Arkadiusz P. samotnie wychowuje syna Krzysztofa. Mieszkał wraz z nim u swojego partnera Wojciecha K. w lokalu komunalnym. Ani rodzina, ani sąsiedzi nie wiedzieli o orientacji seksualnej Arkadiusza P., bo on sam się z tym nie afiszował. Gdy partner zmarł, Arkadiusz P. zaczął czynić starania o wstąpienie w stosunek najmu po nim. Przedstawił w gminie dokumenty potwierdzające opłacanie czynszu, odbiór korespondencji, ale urzędnicy postanowili dodatkowo przeprowadzić wywiad środowiskowy, podczas którego przesłuchano sąsiadów jako świadków. Wywiad nie potwierdził, że Arkadiusz P. należy do grona osób uprawnionych do wstąpienia w stosunek najmu.
Intymne szczegóły w BIP
Mężczyzna zwrócił się o pomoc jednego z radnych, a ten sporządził interpelację do Prezydenta W., która została opublikowana w internetowym Biuletynie Informacji Publicznej. Załączono do niej pismo zawierające imię i nazwisko Arkadiusza P., informację o jego orientacji seksualnej, nazwisko jego zmarłego partnera, dane świadków oraz zajmowane przez nich stanowiska. W odpowiedzi, także zamieszczonej w BIP, Prezydent Miasta podtrzymał w tej sprawie stanowisko podległych urzędników. Arkadiusz P. twierdził, że dokument ujawniał adres pod którym nadal mieszkał z synem.
Na pisemne żądanie Arkadiusza P. urzędnicy usunęli z BIP imiona, nazwiska oraz dane dotyczące świadków, ale mimo to informacje pozwalające go zidentyfikować nadal można było znaleźć przez wyszukiwarkę internetową. Kolejne pismo, adresowane do Prezydenta W., oprócz żądania usunięcia danych z internetu, zawierało także żądanie zapłaty zadośćuczynienia z tytułu naruszenia dóbr osobistych.

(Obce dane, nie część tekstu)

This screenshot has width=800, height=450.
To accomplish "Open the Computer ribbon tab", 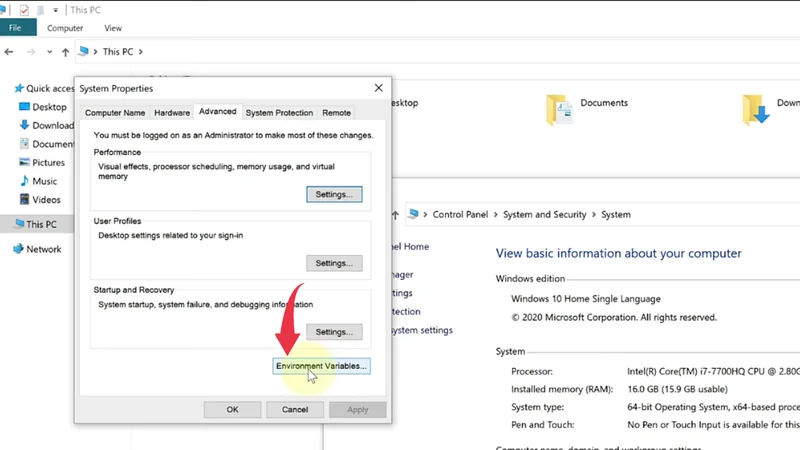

Sprawa trafiła do Sądu Okręgowego w Warszawie. Arkadiusz P. i jego syn domagali się przeprosin od władz Miasta oraz po 300 tys. zł zadośćuczynienia za naruszenie czci, godności, dobrego imienia, prawa do poszanowania prywatności, prawa do ochrony intymności oraz prawa do ochrony danych osobowych.